ON BRIEF: Andrew Kim, William M. Jay, GOODWIN PROCTER LLP, Washington, D.C., for Appellant. Patricia Gaedeke, Kenneth R. Chadwell, UNITED STATES ATTORNEY'S OFFICE, Detroit, Michigan, for Appellee.

Before: BOGGS, GRIFFIN, and LARSEN, Circuit Judges.

LARSEN, Circuit Judge.

Alfred Wingate was charged with multiple counts of federal robbery and firearm crimes in connection with a conspiracy to rob a bank and two pharmacies. After an eight-day jury trial, he was convicted on all counts. This court affirmed his conviction on direct appeal. Wingate then filed a § 2255 motion to vacate his sentence, asserting that his counsel was ineffective and that the federal bank robbery and pharmacy robbery statutes are not crimes of violence under 18 U.S.C. § 924(c) ’s elements clause. The district court rejected both claims, and we AFFIRM.

I.

Alfred Ross Wingate, Jr. was charged with nine counts relating to three robberies: one count of bank robbery in violation of 18 U.S.C. § 2113(a), two counts of pharmacy robbery in violation of 18 U.S.C. § 2118(a), three counts of using or carrying a firearm during a federal crime of violence in violation of 18 U.S.C. § 924(c), two counts of being a felon in possession of a firearm (Wingate was on parole for second-degree murder at the time of the robberies) in violation of 18 U.S.C. § 922(g), and one count of conspiracy to commit the previously mentioned crimes in violation of 18 U.S.C. § 371. Nearly all of the indicted co-conspirators pleaded guilty; only Wingate and Raynard Crowe went to trial. After an eight-day joint trial, the jury convicted Wingate on all nine counts, but acquitted Crowe of the charges related to one of the pharmacy robberies. The district court sentenced Wingate to a total of 684 months’ imprisonment. Both men appealed, and we affirmed. United States v. Crowe , 614 F. App'x 303, 314 (6th Cir. 2015).
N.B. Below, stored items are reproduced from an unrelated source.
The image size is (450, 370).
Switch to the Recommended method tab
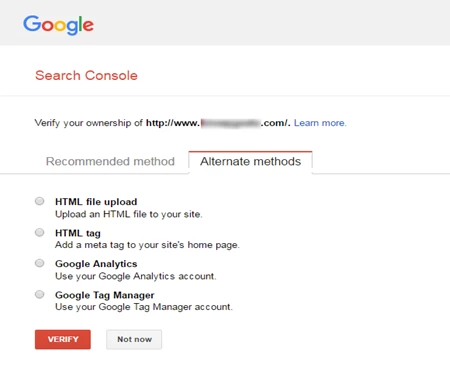click(110, 161)
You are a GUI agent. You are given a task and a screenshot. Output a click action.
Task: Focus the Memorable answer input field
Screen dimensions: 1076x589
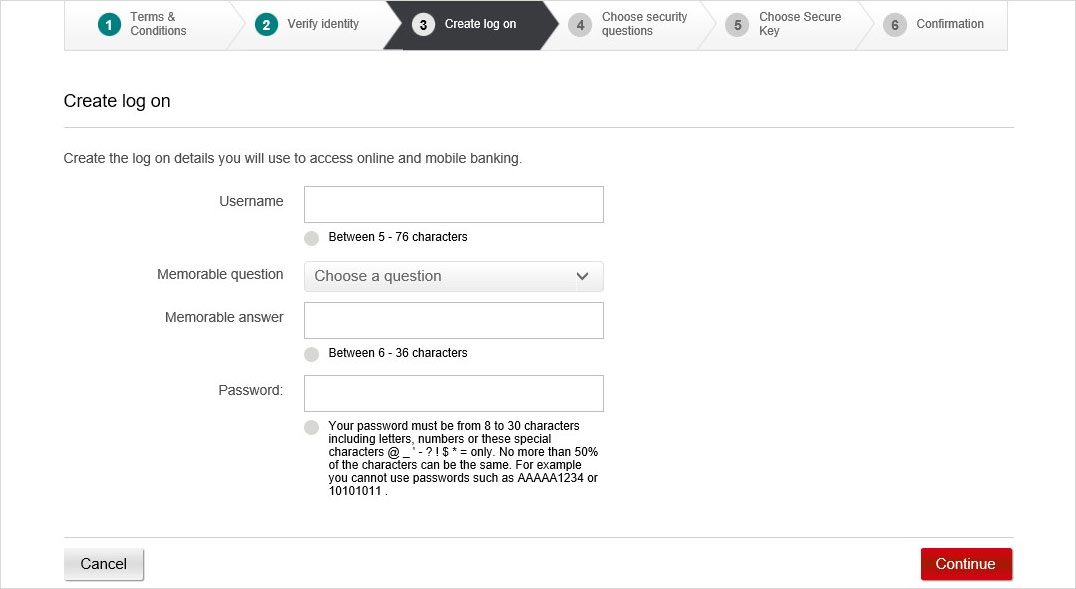tap(454, 321)
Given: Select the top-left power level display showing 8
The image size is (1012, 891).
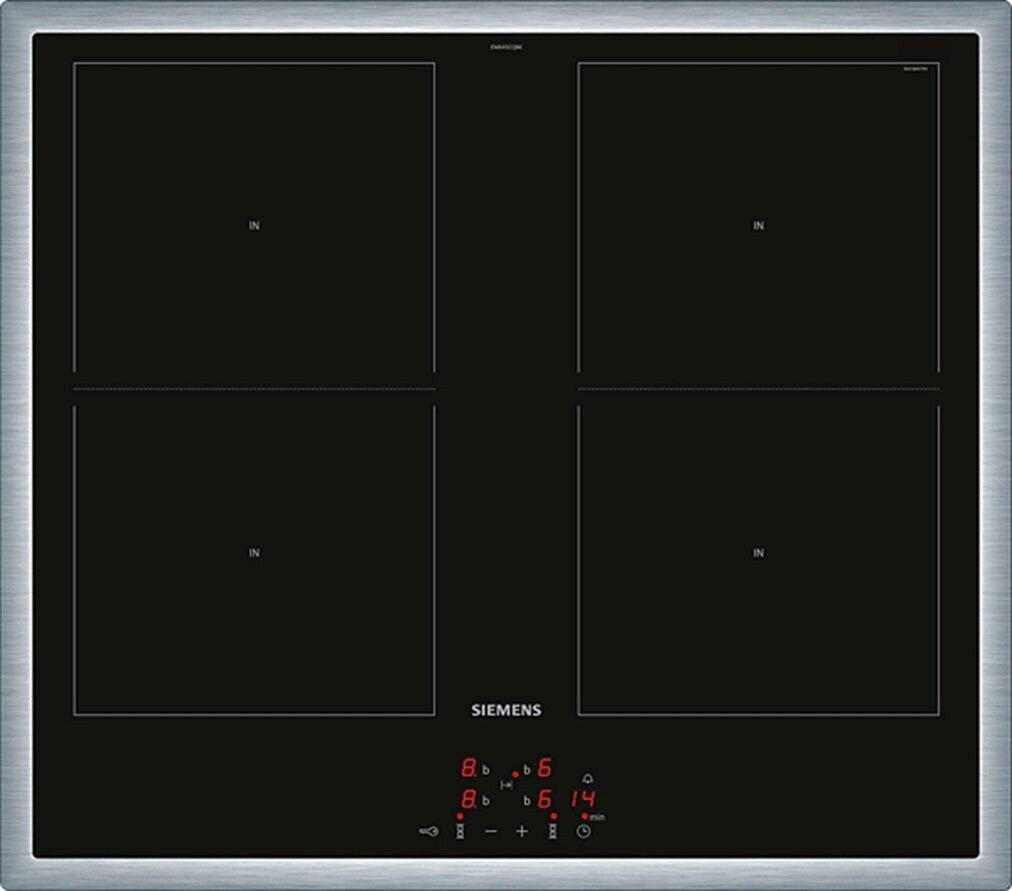Looking at the screenshot, I should point(467,769).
Wingate subsequently filed a § 2255 motion, arguing that his trial counsel was ineffective and that his convictions for bank and pharmacy robbery were improperly classified as crimes of violence under § 924(c). The district court denied Wingate's § 2255 motion but granted a certificate of appealability on all claims. Wingate now appeals.

II.
A.

We review the denial of a § 2255 motion de novo. Rodriguez-Penton v. United States , 905 F.3d 481, 486 (6th Cir. 2018). That same de novo standard also applies to "claim[s] of ineffective assistance of counsel, which [are] mixed question[s] of law and fact." Id. We review the district court's factual findings for clear error. McPhearson v. United States , 675 F.3d 553, 558 (6th Cir. 2012).
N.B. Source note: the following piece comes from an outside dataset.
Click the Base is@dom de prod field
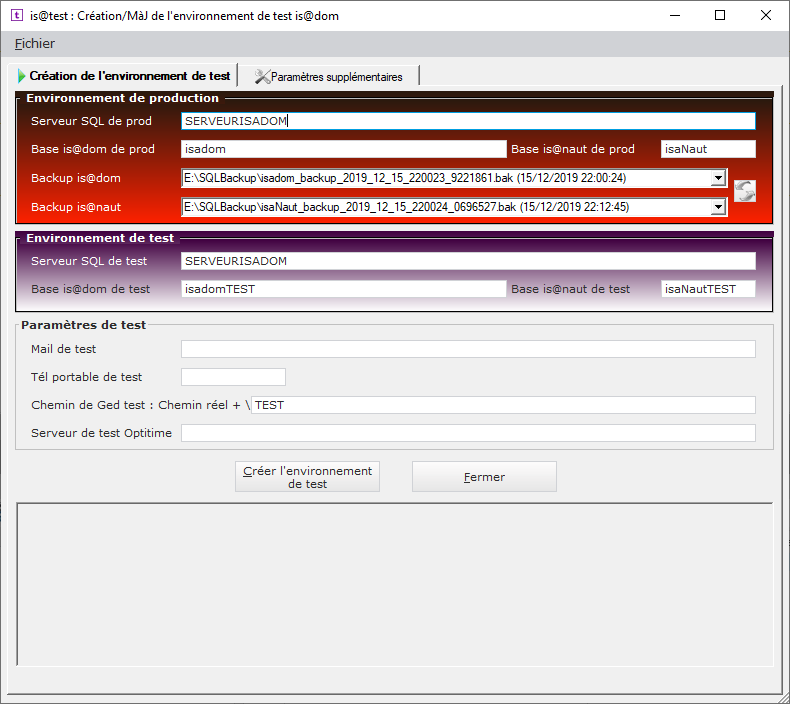coord(343,149)
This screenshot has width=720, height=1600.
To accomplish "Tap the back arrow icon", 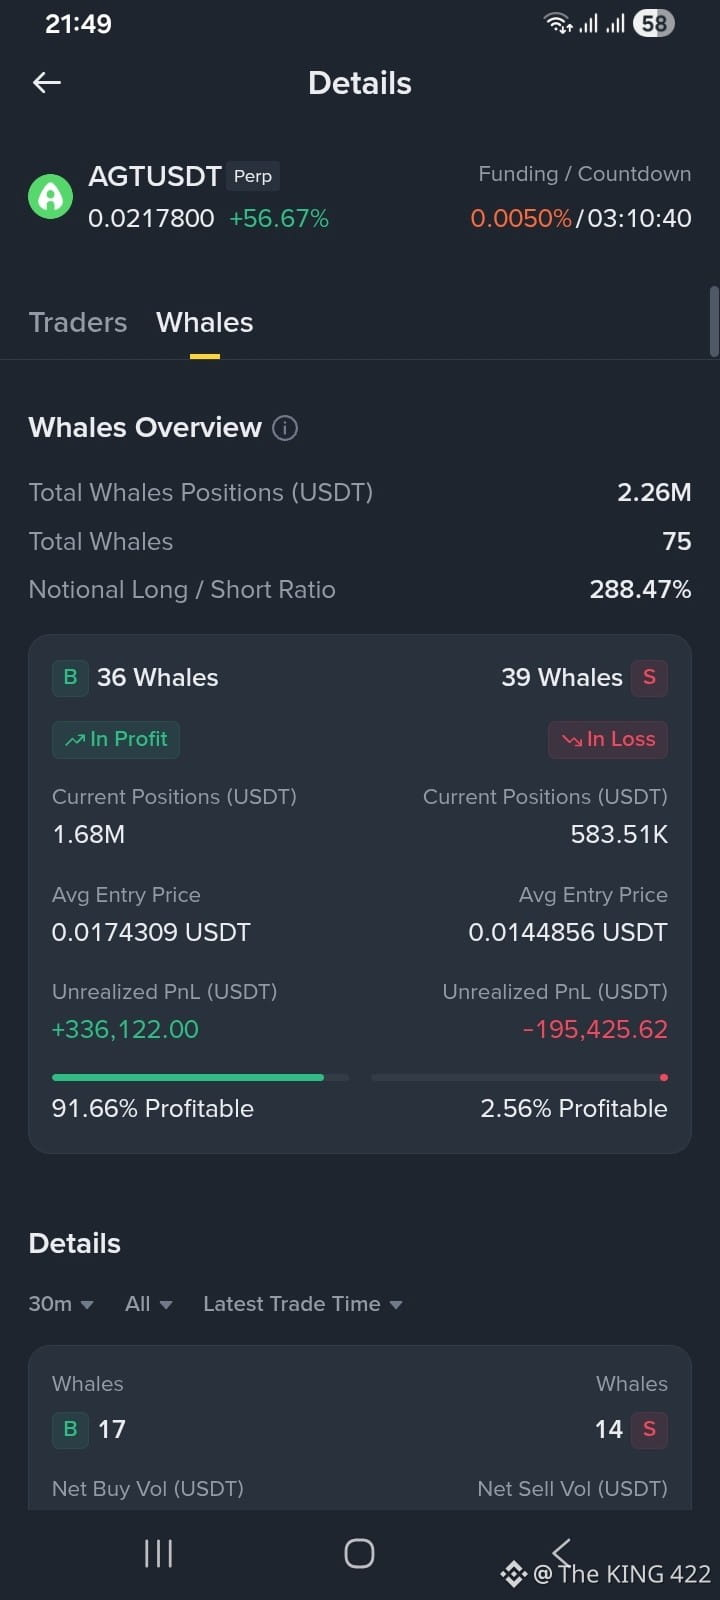I will [x=47, y=83].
To prevail on an ineffective-assistance-of-counsel claim, Wingate must satisfy the two-pronged test announced in Strickland v. Washington , 466 U.S. 668, 104 S.Ct. 2052, 80 L.Ed.2d 674 (1984). "Surmounting Strickland ’s high bar is never an easy task." Padilla v. Kentucky , 559 U.S. 356, 371, 130 S.Ct. 1473, 176 L.Ed.2d 284 (2010). First, Wingate "must show that counsel's representation fell below an objective standard of reasonableness." Strickland , 466 U.S. at 687–88, 104 S.Ct. 2052. Second, he must show prejudice, that is "a reasonable probability that, but for counsel's unprofessional errors, the result of the proceeding would have been different." Id. at 694, 104 S.Ct. 2052. A "reasonable probability" is one "sufficient to undermine confidence in the outcome." Id.

We may address Strickland ’s prongs in any order, and we need not address both prongs "if [Wingate] makes an insufficient showing on one." Id. at 697, 104 S.Ct. 2052. Here, Wingate argues that trial counsel was ineffective for failing to cross-examine more of the government's witnesses and for "failing to move to suppress the identification obtained as a result of a suggestive photo lineup." Wingate cannot demonstrate prejudice, so we do not address the performance prong.

B.

Wingate was convicted of robbing three institutions: a Citizens Bank branch, the Ferndale Pharmacy, and a Medicap Pharmacy. He claims that his trial counsel provided him with ineffective assistance on each count. We organize our analysis by robbery.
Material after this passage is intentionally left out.